= Beginning of Section =

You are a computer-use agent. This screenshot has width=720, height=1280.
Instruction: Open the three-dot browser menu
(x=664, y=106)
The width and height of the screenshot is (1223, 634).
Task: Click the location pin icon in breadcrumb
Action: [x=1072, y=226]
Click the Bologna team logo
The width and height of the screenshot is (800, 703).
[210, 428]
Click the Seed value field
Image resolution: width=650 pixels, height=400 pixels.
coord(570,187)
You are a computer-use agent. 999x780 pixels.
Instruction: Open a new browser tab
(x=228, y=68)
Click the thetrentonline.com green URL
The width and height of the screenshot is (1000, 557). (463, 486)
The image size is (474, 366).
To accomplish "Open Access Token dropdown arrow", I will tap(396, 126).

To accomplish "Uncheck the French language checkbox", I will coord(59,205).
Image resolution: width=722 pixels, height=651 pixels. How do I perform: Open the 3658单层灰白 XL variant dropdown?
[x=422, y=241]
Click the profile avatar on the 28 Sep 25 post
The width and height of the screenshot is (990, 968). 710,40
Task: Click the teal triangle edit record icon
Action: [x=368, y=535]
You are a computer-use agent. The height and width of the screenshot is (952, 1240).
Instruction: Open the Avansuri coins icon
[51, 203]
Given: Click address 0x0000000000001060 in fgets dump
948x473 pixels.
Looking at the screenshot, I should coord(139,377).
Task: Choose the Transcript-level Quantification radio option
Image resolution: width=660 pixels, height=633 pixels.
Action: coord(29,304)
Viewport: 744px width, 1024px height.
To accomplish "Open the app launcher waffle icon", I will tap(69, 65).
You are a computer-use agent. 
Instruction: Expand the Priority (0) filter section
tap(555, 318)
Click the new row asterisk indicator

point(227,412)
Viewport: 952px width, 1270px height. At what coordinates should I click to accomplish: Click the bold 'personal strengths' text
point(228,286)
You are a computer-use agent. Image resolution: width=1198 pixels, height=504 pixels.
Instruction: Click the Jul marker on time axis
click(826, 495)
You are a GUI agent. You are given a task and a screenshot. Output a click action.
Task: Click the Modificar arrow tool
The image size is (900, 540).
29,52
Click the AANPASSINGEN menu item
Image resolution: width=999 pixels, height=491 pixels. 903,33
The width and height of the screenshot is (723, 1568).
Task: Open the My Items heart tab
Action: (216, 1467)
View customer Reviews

= End of Section =

§ What the task asks
Reproduce every line of the records containing the string "agent".

§ Expected answer
You are a computer-use agent. This screenshot has width=720, height=1280.
You are a computer-use agent. 999x780 pixels.
You are a computer-use agent. The height and width of the screenshot is (952, 1240).
You are a computer-use agent. 
You are a computer-use agent. Image resolution: width=1198 pixels, height=504 pixels.
You are a GUI agent. You are given a task and a screenshot. Output a click action.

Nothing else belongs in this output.